When dogs nails get long, the quick gets longer too. That is probably why your vet only trimmed a little bit off. As you trim the nails shorter, the quick recedes, so very long nails need trimming gradually, as it would be impossible to trim them to the correct length without cutting the quick. If you just take the tips of every week you should be able to get them to a nice length. As has been said, it is so much easier on white nails! If she has even one white nail, use that as a guide as to where the quick ends.


----------



## LittleGemma (Apr 1, 2012)

You can see the quick if your Chi has clear nails. It will be a pink/red vein inside the nail. I'm too fearful of cutting nails so I'm going to have to get Gemma's done professionally.
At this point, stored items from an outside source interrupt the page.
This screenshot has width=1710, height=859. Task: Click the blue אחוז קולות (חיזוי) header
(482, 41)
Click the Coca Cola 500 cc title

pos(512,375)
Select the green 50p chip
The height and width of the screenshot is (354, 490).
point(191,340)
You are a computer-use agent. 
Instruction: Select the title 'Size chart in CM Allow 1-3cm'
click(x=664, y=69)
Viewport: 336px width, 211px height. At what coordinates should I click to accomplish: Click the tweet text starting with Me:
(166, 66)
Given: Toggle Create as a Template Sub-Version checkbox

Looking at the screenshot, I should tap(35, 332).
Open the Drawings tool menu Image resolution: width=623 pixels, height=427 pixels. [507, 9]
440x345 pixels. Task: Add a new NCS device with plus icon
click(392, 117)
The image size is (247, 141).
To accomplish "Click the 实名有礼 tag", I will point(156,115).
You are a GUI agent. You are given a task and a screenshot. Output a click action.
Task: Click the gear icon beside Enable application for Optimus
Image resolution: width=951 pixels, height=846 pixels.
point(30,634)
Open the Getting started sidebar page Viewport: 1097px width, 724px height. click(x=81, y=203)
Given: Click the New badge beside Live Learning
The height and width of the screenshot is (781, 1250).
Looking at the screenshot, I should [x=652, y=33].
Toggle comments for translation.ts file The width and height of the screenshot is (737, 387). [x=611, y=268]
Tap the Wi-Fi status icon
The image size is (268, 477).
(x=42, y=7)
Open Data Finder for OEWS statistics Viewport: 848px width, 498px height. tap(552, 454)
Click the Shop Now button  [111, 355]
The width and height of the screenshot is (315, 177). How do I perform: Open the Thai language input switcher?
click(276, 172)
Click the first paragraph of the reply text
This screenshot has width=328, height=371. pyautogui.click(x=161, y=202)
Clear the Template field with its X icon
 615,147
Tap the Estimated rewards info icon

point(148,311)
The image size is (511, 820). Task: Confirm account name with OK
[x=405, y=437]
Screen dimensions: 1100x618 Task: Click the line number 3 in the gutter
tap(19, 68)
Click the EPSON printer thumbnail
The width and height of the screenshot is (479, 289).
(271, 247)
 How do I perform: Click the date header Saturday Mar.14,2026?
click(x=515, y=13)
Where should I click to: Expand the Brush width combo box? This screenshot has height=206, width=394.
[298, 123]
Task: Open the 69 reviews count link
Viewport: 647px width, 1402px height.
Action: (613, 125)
She squirms and screams too much when I try, and with my shaky hands I'm worried I'll clip her quick.

The girls here told me I could use human nail clippers for Gemma's nails and the first time I tried I did and they worked perfectly. Gemma was just being too uncooperative for me to finish and I'm not very good at cutting nails to begin with. On a squirming, screaming puppy, I just don't trust myself!


----------



## Bianca00 (Nov 20, 2011)

Wicked Pixie said:


> When dogs nails get long, the quick gets longer too. That is probably why your vet only trimmed a little bit off. As you trim the nails shorter, the quick recedes, so very long nails need trimming gradually, as it would be impossible to trim them to the correct length without cutting the quick. If you just take the tips of every week you should be able to get them to a nice length. As has been said, it is so much easier on white nails! If she has even one white nail, use that as a guide as to where the quick ends.


Exactly  
I've never cut the quick on my dogs. I've read you can also use cornstarch as an alternative to the commercialized stuff that stops the bleeding.


----------



## Jayda (Jun 15, 2012)

I used the nail clipper we use on our cat and it worked great. Lady tolerated it quite well too. I cut her nails a little shorter than the vet but didn't make her bleed thankfully. She no longer tap dances on the floor . Someone mentioned clear nails....Lady's nails are deep black!


----------



## ggtina (Jun 24, 2012)

Tyler is a pain in the but to cut his nails ... he squrims so much. I am thankful he has one white nail on each of his front paws makes it a little easier to cut I cut the white one first and base the rest of his nails off that one.


----------



## ShmilyNMe (Nov 12, 2012)

Calleigh freaks out when I cut her nails (and I have never cut into the quick). She squirms and literally screams if I even get close with clippers in hand. This last time I decided to try trimming the while she was in the tub getting a bath and she did a lot better. Still didn't "like" it, but I guess either the warm water calmed her down, or she was more afraid of drowning than she was of the clippers.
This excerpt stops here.